The action builds on Team SF's 2009 resolution recommending a restoration of the EuroGames to all non-Gay Games years and that "the long established and internationally recognized Gay Games be the only quadrennial global LGBT multi-sport and cultural event beginning in 2010." (See www.lgbtsportsfuture.wordpress.com.)

"We have heard only good reports from athletes who enjoyed competing in the EuroGames in Antwerp, but we believe staging another World Outgames is simply not in the best interests of LGBT athletes," said Team SF President Tyler Cole. "The Gay Games have changed thousands of lives across the globe every year they are held and are the best means we have available to come together in arts and athletics.
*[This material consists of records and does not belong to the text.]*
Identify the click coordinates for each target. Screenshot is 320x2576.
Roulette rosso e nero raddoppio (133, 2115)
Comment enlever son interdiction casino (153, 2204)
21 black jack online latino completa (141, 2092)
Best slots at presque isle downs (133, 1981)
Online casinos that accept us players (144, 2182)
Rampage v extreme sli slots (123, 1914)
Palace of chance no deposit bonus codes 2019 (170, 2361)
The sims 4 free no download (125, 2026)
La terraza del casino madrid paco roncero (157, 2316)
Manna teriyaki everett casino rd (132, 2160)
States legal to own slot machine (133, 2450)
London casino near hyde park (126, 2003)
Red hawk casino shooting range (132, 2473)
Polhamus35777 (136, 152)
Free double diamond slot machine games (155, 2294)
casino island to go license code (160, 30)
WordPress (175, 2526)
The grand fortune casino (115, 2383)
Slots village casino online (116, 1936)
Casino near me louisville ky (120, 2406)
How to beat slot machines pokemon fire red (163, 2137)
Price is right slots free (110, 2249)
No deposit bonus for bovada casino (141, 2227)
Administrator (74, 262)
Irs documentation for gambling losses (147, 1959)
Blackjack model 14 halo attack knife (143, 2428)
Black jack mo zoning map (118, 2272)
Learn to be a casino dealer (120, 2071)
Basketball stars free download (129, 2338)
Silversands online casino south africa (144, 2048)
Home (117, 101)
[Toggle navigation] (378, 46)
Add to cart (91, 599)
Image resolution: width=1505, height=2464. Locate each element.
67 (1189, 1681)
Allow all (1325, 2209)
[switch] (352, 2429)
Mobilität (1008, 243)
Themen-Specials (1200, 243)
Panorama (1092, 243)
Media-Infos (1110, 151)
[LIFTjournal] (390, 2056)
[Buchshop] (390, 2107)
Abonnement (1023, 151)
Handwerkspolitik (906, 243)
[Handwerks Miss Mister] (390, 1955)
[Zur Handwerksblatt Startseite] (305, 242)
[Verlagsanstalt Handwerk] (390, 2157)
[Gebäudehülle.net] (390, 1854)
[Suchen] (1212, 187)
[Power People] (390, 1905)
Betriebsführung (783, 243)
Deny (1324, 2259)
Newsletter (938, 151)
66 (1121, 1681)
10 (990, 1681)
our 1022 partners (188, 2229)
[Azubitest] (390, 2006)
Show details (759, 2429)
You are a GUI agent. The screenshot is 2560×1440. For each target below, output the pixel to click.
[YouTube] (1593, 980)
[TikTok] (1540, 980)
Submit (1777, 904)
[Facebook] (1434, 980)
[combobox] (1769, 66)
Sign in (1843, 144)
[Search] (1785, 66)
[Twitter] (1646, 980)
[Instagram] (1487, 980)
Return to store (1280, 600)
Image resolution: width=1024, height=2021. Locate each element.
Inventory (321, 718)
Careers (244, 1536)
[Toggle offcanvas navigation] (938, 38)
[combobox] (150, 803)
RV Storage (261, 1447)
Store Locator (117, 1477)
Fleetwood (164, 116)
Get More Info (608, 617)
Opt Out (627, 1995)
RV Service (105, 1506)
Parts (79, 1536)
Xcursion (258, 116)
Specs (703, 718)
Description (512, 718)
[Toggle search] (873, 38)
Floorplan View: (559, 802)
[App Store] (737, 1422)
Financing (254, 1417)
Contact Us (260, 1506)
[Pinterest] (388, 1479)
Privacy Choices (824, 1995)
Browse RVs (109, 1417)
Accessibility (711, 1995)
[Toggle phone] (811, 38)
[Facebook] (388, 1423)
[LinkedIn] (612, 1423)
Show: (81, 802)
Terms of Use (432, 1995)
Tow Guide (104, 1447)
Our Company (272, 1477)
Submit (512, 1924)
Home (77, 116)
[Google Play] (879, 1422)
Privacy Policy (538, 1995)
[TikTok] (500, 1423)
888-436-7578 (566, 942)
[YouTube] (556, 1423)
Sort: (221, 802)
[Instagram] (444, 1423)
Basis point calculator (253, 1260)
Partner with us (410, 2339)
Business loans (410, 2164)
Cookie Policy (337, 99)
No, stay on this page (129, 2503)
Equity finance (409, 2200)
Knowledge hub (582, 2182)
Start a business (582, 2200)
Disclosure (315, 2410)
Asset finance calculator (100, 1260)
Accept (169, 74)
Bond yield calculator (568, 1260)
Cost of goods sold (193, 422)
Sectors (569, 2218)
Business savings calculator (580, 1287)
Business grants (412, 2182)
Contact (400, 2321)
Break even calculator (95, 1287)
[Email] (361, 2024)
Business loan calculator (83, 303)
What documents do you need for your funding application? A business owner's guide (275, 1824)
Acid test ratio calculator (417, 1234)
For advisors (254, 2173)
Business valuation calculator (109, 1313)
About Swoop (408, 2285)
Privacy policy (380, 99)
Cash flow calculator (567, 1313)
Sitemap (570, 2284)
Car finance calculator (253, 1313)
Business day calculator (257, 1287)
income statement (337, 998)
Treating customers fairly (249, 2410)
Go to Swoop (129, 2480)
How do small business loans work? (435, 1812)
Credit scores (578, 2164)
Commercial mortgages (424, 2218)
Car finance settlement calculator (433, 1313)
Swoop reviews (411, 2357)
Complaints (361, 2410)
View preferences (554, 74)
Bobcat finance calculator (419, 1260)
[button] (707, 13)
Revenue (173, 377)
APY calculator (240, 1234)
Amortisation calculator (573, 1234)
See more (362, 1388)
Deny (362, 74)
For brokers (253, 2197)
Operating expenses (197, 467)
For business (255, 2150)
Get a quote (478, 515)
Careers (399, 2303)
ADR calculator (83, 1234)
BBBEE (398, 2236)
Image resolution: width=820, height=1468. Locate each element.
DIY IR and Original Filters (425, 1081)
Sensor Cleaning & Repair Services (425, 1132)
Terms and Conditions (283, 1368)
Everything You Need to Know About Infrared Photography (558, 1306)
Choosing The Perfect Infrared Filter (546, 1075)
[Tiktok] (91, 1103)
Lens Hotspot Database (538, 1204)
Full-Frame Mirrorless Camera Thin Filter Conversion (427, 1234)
The World Outgames gravely diminish that potential."

Factors cited by Team SF board members in their discussion included a notable registration decline since the advent of the WOGs in 2006, resources being stretched too thin to support multiple, competing events resulting in "tournament fatigue," a desire to keep a mission focus on sports and culture rather than subsidizing conferences and parties, and Team SF's historic ties to the Gay Games. Organizers of last year's World Outgames in Copenhagen said they were unaware of the resistance to the WOGs or the difficulties they created for LGBT sports organizations. Team SF wants to make Antwerp aware of the situation well in advance.

The Gay Games were born in San Francisco, where the San Francisco Arts & Athletics hosted the first two LGBT quadrennial global sports and cultural festivals in 1982 and 1986. Since then the Games have been held in Vancouver (1990), New York City (1994), Amsterdam (1998), Sydney (2002) and Chicago (2006). This year's Gay Games VIII will be held July 31-Aug. 7 in Cologne, Germany; and the 2014 Gay Games will be held in Cleveland, Ohio.

When the decision was made by San Francisco Arts & Athletics to take the Games out of San Francisco under the newly created Federation of Gay Games, Team SF was formed with a mission to support Bay Area athletes going to the Games, and that historical connection shows in past registration numbers.

Team SF board member Gene Dermody, who has served the FGG as a president, sports officer and technical officer, said, "In every Gay Games since Vancouver 1990, the absolute Gay Games registration has reflected huge San Francisco Bay Area support. Team San Francisco has been one of the first and strongest supporters of the FGG, often supplying crucial leadership, including about a dozen Team SF leaders who moved onto FGG leadership roles. I analyzed all of the registration databases from Vancouver on, and categorically, Bay Area registration has been anywhere from 10 percent to 15 percent of the total registration. This is a sizeable representation, and illustrates the power of Team San Francisco in promoting events."